KI (N. Crosetto group): Targeting Genome Fragility in Cancer
i. Objective of research: To identify DNA double-strand breaks hotspots in cancer genomes that can be harnessed for anti-cancer therapy.
ii. Current state of the art: DNA double-strand breaks (DSBs) are ubiquitous in cancer cells, where they accumulate as a result of mutations in genes involved in DNA damage response, oncogene-induced DNA replication stress, and deregulated transcriptional processes. DSBs pose a major threat to genome stability, leading to the formation of genomic rearrangements, which in turn can drive tumor progression. Although it is well established that certain genomic regions, known as chromosomal fragile sites, are more prone to break under specific conditions, the genomic landscape of DSBs in different tumor types remains largely uncharted. In relation to this, several fundamental questions need to be answered: What are the factors that dictate the probability of a given genomic locus to break in different tumor types? Are there vulnerable genomic regions where DSBs have a higher probability of triggering cell death? If so, what are the mechanisms that regulate the response to DSBs at distinct genomic locations? Here, we aim to address these questions and identify actionable cancer-specific vulnerable DSB hotspots where the induction of DSBs results in cancer cell death.
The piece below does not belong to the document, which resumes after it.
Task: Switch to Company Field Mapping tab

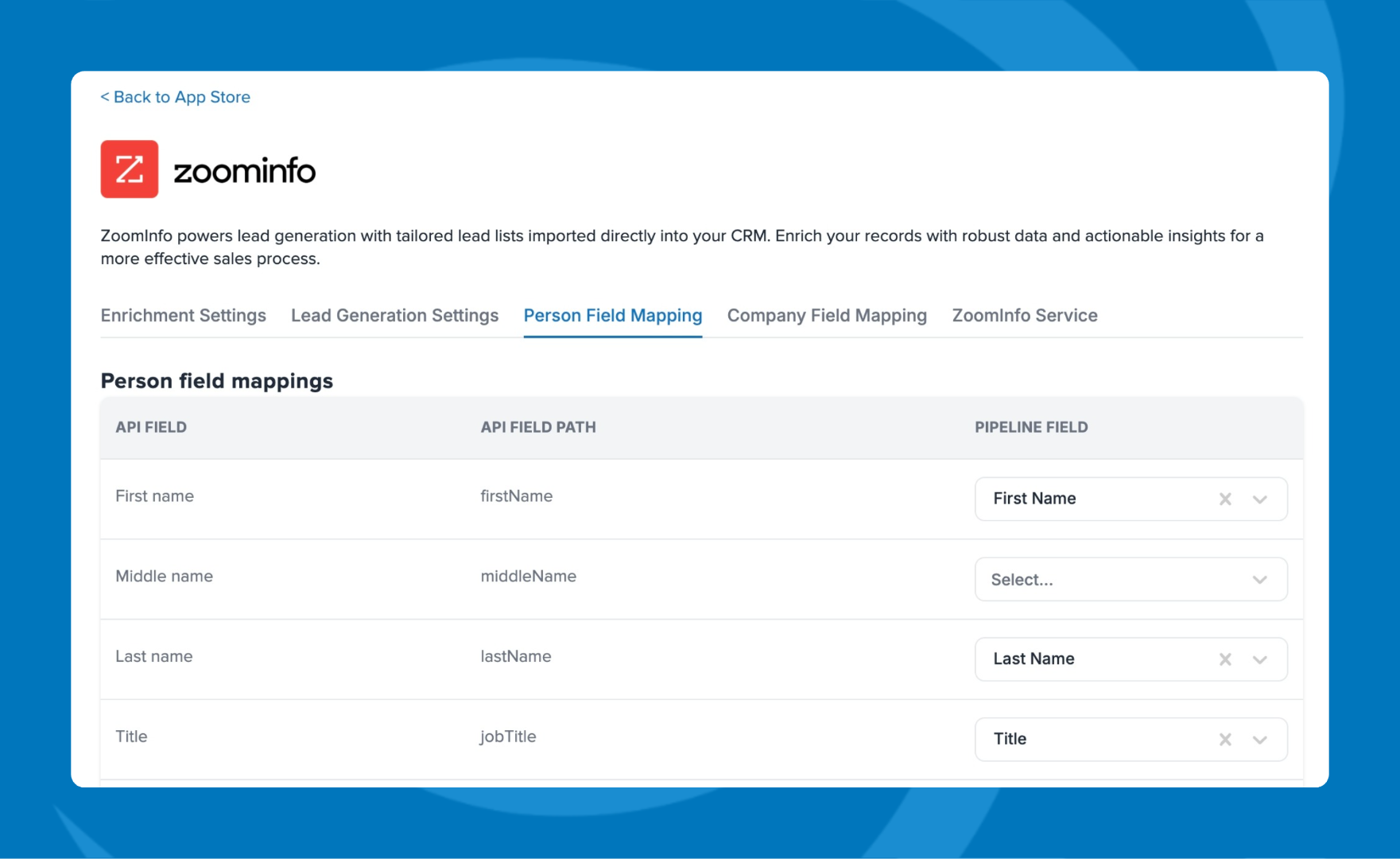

iii. Research methodology and approach: In this project, we will 1) identify vulnerable DSB hotspots in well-established cancer cell lines and 2) explore the type of DNA damage response and effects on cell viability of targeted DSB induction inside identified vulnerable hotspots. First, we will apply our recently developed method for high-throughput DSB sequencing, BLISS, aiming to generate high-resolution genome-wide DSB maps in cancer as well as non-cancerous control cell lines selected among those thoroughly characterized in the Encyclopedia of DNA Elements (ENCODE) project. Second, by comparing the obtained DSB maps with genomic rearrangement profiles measured in the corresponding tumor type in The Cancer Genome Atlas (TCGA), we will identify putative vulnerable regions as DSB hotspots where the frequency of genomic rearrangements is unexpectedly low. Lastly, we will use CRISPR technology to induce multiple DSBs inside these putative vulnerable regions as well as in non-fragile control regions, and monitor the resulting DNA damage response and effects on cell viability.
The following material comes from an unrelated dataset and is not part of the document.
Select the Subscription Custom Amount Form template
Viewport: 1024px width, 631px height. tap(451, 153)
iv. Originality and innovative aspects of the ESR project: This is an unprecedented effort to systematically characterize the genomic landscape of DSBs in well-established cancer cell lines, and a unique approach to discover novel targets for anti-cancer therapy.
v. Integration of the ESR project to the overall research programme: Our ESR will work with the Branzei and the Legube groups to map the genomic landscape of DSBs induced upon knock-out of key replication factors or NER proteins in cancer and NER-defective cells, respectively and with Genevia on ChIP-seq analysis pipelines.